(Stored data)
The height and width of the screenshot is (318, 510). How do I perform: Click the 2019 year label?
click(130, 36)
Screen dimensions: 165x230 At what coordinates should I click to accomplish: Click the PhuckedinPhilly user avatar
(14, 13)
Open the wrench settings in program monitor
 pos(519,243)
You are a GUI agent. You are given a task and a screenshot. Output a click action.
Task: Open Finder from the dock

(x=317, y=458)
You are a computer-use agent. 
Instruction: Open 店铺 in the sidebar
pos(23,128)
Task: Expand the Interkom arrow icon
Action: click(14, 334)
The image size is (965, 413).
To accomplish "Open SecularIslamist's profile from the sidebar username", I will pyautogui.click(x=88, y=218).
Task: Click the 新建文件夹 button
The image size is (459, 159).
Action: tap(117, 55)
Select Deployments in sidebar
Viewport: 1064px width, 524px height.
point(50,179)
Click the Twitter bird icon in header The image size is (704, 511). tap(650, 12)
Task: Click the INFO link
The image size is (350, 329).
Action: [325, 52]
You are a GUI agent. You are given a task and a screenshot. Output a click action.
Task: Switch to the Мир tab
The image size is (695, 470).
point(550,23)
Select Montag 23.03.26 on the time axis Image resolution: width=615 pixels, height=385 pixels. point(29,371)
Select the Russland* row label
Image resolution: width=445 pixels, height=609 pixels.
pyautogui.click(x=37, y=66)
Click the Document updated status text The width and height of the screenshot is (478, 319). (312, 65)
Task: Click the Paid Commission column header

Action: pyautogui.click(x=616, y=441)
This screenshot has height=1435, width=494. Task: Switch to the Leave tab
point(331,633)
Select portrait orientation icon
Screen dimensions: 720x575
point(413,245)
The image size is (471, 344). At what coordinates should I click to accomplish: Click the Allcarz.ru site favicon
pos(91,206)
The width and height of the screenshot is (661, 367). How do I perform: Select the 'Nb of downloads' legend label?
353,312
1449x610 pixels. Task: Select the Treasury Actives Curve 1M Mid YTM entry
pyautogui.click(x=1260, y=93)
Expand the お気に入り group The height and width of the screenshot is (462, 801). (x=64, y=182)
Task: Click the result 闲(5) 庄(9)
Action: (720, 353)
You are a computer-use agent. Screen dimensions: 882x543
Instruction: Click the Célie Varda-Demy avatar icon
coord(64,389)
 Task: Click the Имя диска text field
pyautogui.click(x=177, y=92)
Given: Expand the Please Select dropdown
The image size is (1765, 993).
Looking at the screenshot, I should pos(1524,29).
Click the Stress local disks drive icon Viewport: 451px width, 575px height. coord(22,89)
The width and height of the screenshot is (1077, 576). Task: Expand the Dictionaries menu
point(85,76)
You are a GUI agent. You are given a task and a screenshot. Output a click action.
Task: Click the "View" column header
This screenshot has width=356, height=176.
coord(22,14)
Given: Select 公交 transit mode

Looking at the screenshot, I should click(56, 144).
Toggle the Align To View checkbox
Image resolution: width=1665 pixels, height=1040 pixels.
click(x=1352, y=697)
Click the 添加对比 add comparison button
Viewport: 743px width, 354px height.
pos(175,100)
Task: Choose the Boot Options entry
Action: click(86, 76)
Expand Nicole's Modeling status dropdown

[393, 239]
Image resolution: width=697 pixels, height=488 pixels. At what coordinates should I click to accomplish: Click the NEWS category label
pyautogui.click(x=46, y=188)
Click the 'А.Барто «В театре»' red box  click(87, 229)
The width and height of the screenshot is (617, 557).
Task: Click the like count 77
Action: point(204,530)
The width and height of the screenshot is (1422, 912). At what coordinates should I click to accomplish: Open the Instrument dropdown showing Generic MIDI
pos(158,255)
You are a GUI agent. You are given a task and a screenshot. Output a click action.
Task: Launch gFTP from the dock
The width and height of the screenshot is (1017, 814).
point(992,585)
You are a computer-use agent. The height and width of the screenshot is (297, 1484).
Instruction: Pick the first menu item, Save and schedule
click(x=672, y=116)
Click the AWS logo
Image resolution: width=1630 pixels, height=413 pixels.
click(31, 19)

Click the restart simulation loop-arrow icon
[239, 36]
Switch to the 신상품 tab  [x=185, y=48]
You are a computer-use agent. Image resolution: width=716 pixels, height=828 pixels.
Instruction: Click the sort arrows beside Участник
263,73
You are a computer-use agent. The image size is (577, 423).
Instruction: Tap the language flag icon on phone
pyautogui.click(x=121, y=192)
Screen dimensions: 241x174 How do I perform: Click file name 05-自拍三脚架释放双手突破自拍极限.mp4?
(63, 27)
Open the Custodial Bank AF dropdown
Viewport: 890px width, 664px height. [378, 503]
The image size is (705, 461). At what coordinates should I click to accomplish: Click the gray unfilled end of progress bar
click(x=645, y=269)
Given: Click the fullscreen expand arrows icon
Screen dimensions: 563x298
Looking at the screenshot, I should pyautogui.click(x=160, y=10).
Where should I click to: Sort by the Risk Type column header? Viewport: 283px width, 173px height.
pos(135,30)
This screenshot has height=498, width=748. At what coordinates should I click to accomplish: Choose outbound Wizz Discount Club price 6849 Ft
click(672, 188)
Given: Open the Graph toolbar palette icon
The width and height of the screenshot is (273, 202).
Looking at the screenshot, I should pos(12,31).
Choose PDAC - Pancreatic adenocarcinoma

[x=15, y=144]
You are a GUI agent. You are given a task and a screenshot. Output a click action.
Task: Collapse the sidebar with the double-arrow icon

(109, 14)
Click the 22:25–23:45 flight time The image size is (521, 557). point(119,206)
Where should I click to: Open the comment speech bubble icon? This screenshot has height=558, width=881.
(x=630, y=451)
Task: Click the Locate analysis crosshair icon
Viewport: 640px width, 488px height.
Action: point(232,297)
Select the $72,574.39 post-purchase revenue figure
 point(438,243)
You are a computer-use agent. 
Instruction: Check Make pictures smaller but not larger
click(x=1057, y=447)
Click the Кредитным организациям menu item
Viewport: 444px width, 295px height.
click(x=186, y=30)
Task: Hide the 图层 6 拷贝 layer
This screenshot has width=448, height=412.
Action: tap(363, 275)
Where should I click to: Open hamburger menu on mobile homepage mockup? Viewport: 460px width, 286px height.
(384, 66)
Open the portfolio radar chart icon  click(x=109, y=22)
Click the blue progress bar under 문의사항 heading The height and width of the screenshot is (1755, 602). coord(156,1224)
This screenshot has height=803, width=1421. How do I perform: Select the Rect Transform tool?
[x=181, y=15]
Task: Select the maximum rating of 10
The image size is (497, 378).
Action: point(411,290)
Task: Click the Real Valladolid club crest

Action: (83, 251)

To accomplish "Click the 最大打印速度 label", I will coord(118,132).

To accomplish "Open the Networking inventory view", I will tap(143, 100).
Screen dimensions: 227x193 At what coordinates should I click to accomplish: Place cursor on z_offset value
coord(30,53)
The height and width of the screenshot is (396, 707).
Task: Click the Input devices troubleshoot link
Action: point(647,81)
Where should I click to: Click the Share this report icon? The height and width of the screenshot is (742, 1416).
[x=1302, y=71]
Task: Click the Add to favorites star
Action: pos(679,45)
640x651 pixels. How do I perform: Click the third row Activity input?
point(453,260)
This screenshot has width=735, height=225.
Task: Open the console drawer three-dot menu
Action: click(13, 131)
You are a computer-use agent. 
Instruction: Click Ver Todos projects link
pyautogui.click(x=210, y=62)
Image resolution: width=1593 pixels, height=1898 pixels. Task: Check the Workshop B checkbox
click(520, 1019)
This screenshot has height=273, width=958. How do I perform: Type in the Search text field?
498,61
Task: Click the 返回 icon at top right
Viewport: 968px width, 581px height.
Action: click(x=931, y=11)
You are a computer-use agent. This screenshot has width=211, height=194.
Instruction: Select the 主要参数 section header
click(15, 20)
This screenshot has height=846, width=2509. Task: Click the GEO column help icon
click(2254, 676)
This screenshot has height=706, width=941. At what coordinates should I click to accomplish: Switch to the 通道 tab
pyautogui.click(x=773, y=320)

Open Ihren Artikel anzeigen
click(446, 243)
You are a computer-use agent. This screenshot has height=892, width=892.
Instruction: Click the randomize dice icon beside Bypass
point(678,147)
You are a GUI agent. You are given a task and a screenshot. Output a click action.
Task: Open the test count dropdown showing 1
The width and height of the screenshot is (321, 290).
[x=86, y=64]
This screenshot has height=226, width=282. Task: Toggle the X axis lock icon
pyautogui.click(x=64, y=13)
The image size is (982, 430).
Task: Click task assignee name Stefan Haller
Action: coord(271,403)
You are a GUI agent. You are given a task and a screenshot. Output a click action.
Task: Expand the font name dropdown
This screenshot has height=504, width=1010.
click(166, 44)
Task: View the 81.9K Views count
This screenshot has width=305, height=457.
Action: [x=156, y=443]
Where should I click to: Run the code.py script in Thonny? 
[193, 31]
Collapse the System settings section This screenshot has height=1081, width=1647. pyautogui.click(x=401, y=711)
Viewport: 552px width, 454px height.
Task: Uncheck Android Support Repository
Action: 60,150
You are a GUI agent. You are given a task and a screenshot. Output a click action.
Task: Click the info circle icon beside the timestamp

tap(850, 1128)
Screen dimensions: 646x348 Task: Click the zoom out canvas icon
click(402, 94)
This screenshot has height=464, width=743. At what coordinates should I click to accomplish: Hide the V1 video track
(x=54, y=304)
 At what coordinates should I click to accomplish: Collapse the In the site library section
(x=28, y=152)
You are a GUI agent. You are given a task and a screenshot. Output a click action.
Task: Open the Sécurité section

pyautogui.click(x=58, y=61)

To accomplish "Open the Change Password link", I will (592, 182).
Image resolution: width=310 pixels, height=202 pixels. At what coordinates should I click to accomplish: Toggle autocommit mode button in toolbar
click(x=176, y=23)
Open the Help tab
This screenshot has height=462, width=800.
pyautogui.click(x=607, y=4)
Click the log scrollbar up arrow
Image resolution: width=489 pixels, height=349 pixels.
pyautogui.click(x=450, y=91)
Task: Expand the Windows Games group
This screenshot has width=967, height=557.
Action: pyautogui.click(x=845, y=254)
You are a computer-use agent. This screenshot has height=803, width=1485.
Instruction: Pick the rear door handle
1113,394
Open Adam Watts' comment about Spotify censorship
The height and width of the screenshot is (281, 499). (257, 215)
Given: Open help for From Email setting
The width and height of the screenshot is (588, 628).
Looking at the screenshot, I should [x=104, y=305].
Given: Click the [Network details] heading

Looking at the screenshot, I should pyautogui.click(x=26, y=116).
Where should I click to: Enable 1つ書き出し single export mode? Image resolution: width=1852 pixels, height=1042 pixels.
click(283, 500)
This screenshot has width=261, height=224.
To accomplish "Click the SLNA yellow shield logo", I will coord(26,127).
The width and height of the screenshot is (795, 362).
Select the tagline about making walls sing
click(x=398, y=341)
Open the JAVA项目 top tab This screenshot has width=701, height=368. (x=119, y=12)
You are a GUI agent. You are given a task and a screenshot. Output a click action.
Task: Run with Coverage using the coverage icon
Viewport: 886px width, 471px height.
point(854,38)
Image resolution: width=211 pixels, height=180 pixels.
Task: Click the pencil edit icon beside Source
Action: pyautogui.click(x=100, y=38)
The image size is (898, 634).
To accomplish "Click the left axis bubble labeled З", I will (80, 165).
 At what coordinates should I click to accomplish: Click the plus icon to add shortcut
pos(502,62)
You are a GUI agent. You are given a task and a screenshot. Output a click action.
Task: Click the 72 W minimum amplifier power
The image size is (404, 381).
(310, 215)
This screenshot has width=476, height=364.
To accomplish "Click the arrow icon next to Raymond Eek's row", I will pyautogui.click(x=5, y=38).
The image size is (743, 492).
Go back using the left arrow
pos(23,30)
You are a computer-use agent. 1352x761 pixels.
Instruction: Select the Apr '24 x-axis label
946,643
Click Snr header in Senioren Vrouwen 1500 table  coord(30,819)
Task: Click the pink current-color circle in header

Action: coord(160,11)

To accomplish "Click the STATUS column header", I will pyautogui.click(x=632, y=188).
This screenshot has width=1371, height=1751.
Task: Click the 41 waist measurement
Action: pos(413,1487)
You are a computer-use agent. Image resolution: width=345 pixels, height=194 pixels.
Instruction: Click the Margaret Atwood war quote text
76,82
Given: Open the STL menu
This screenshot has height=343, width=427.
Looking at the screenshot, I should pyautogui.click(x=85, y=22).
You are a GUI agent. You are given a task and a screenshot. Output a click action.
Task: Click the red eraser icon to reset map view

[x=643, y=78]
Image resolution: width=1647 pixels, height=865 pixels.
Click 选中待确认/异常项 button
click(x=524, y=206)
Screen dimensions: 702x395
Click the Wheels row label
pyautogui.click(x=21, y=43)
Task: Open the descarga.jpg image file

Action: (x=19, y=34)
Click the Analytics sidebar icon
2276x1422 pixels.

■ **Problem to work on**
Reproduce precisely, and with no line left out, each line from the top of the entries through the line that carries "The image size is (965, 413).".

■ **Exercise response**
The height and width of the screenshot is (318, 510). How do I perform: Click the 2019 year label?
click(130, 36)
Screen dimensions: 165x230 At what coordinates should I click to accomplish: Click the PhuckedinPhilly user avatar
(14, 13)
Open the wrench settings in program monitor
 pos(519,243)
You are a GUI agent. You are given a task and a screenshot. Output a click action.
Task: Open Finder from the dock

(x=317, y=458)
You are a computer-use agent. 
Instruction: Open 店铺 in the sidebar
pos(23,128)
Task: Expand the Interkom arrow icon
Action: click(14, 334)
The image size is (965, 413).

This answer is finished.